Clarkson likes to think of herself as a typical last born. On the Scandinavian talk show, Skavlan, she said, “ I’m the last born and only child kind of because I am very much a gypsy. My mother still is like, ‘Oh my God, you have four children,’” As the youngest, Clarkson said she pretty much loved the spotlight, and was willing to tap dance around things.

RELATED: 10 Things Kelly Clarkson Has Done Since 'American Idol'

8 An Early Divorce

Upon the divorce of Clarkson’s mother and father, the family was divided. In an interview with Sirius XFM, she revealed that she and her siblings went separate ways. Alyssa grew up with an aunt in North Carolina, while Jason found a home with her dad in California. Clarkson stayed with her mom in Texas. Clarkson’s mother would later get married to Jimmy Taylor.

7 A Conservative Family

In a past interview, Clarkson revealed that most of her upbringing was conservative in nature and that she had to go to church every Sunday and Wednesday. In fact, Clarkson was the leader of the church’s youth group. Her talent was discovered by her high school teacher, Cynthia Glenn, who asked her to audition for the school choir. One thing led to another, and before we knew it, Clarkson auditioned for American Idol, a show that brought her into the limelight. As Clarkson grew famous, so did interest in her family.

6 They Didn’t Keep In Touch

Growing separately from her siblings and biological father, Kelly Clarkson barely kept in touch. Each of them was in a different place, living a different life, and besides, she only stayed with her mom for a while before her stepdad and five step-siblings came around. “ I’ve never really been in touch with him. And I know a lot of people go ‘aww', but it’s not really that situation. Because you don’t grow up with it, it’s hard to miss something you never had.” She said.

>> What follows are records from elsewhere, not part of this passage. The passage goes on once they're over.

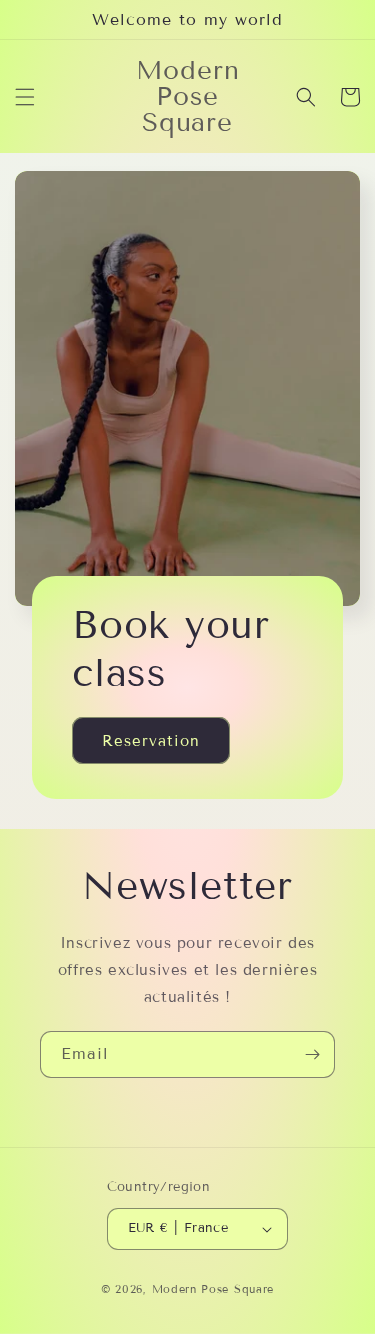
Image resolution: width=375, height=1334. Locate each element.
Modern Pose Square (213, 1289)
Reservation (151, 741)
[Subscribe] (312, 1054)
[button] (25, 97)
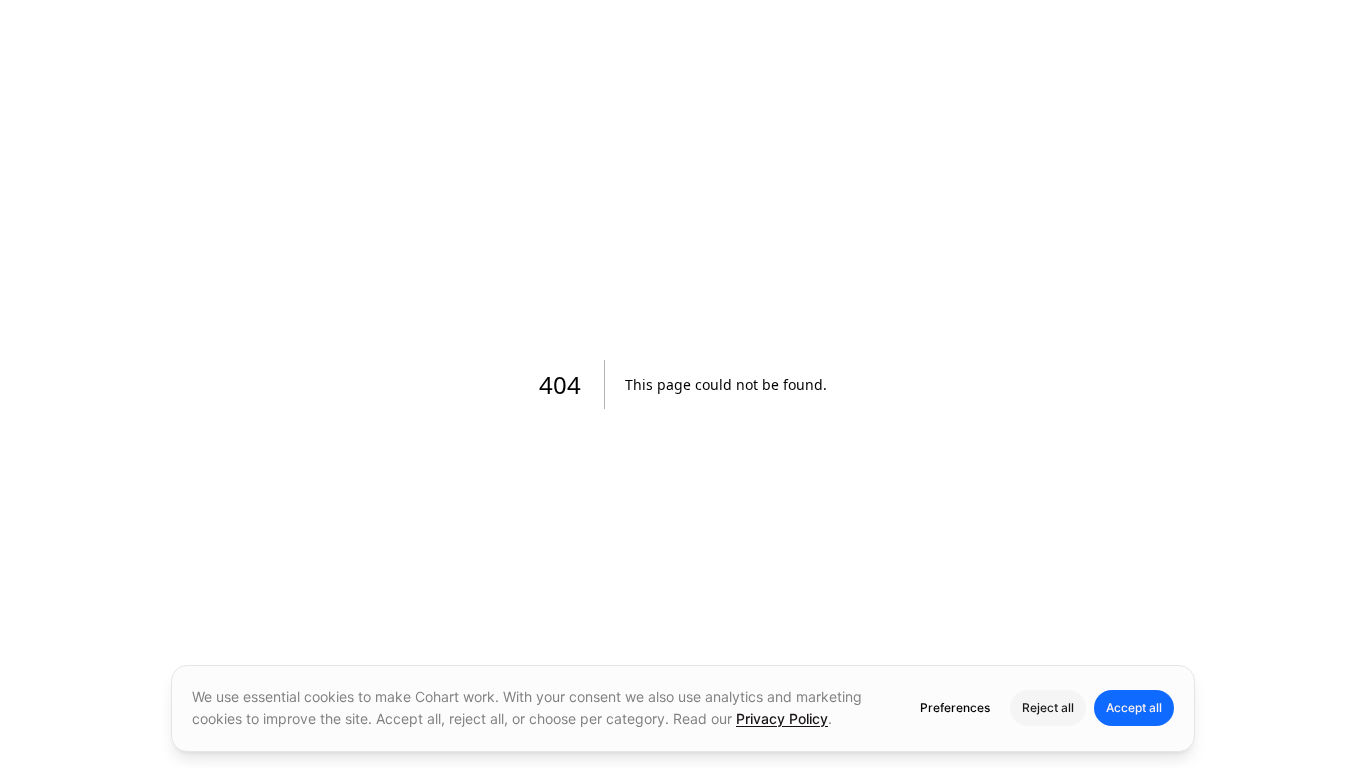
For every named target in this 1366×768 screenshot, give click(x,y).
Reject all (1048, 707)
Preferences (955, 707)
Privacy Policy (782, 718)
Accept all (1134, 707)
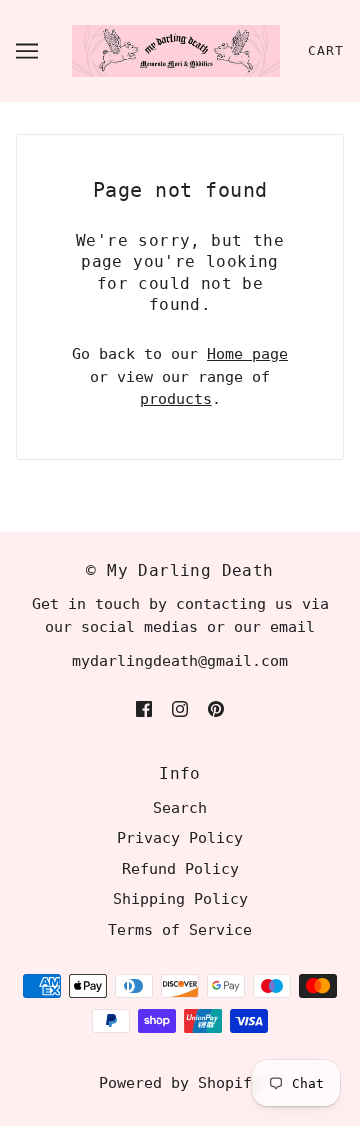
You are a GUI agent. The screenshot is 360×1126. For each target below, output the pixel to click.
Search (180, 808)
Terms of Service (180, 930)
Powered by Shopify (180, 1083)
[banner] (176, 50)
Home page (247, 354)
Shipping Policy (180, 899)
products (176, 399)
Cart (326, 50)
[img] (144, 708)
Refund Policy (180, 869)
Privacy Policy (180, 838)
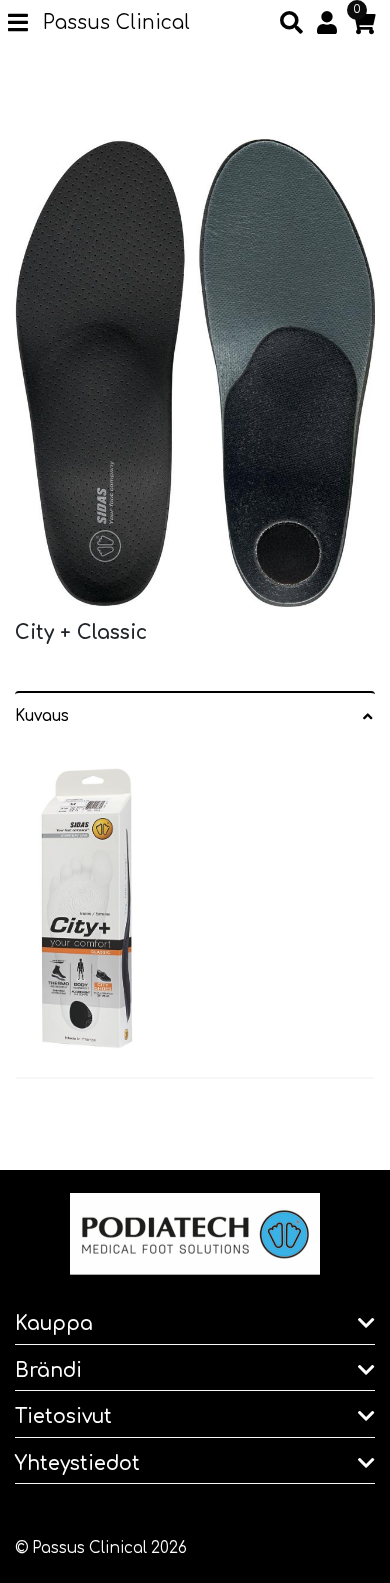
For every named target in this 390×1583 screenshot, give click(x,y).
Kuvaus (42, 716)
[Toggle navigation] (25, 24)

5 But Clarkson Still Tried To Connect

It’s not that Clarkson ghosted her family. Life happened separately, but she did try to make it work for the sake of her brother. "I definitely tried a few times in my life, and I did that more for my brother. He’s a decade older than me and he’s really that kid who wanted everybody to come together. He was always that guy. He’s got such a big heart and he wanted it to work.” Clarkson said.

4 A Toxic Environment

According to Clarkson, her father provided such a toxic environment that kept inflicting pain her way. Part of the reason she distanced herself was because her father was bad news. “ I think, even if it’s not your father, whoever it is in your life, if someone presents such a cancerous environment and then just keeps hurting you, even if they are doing it inadvertently and they just don’t know better, you should just not have that person in your life. And it’s okay, it’s not a hateful situation. You go your own way.” Clarkson said.

3 A Tipping Point

Even the nicest of people have their boundaries. When they are presented with negativity over and over, it’s only a matter of time before they finally have enough and choose to call it a day. Kelly had her moment too, and she says, “ I think it just became almost… I think in your life when something almost becomes humiliating, you keep trying and you’re like ‘you know, I shouldn’t work this hard for someone’s love.’”

2 Choosing To Heal

Although Clarkson’s father wasn’t the best of parents, Clarkson chose to understand him and heal. “ It’s sad, honestly, for him. Not only missing on me but my kids, and my sister and my brother. He miss[ed]es out on a lot. I think that sets in, the older you get. But, I think some people just…and in fairness to him, I don’t know his life, how he grew up. I don’t know if he’s repeating a cycle that was once taught to him. I have no hatefulness, no anger, no nothing about it.”

1 Piece By Piece

Given their strained relationship, Clarkson didn’t feel the loss of her dad. However, when she became a parent, she knew what a parent should be. When she wrote the song ‘Piece by Piece’, she did it for her daughter and her ex-husband. However, when pieces of the puzzle started to fit, Clarkson discovered she was the hero she needed all along.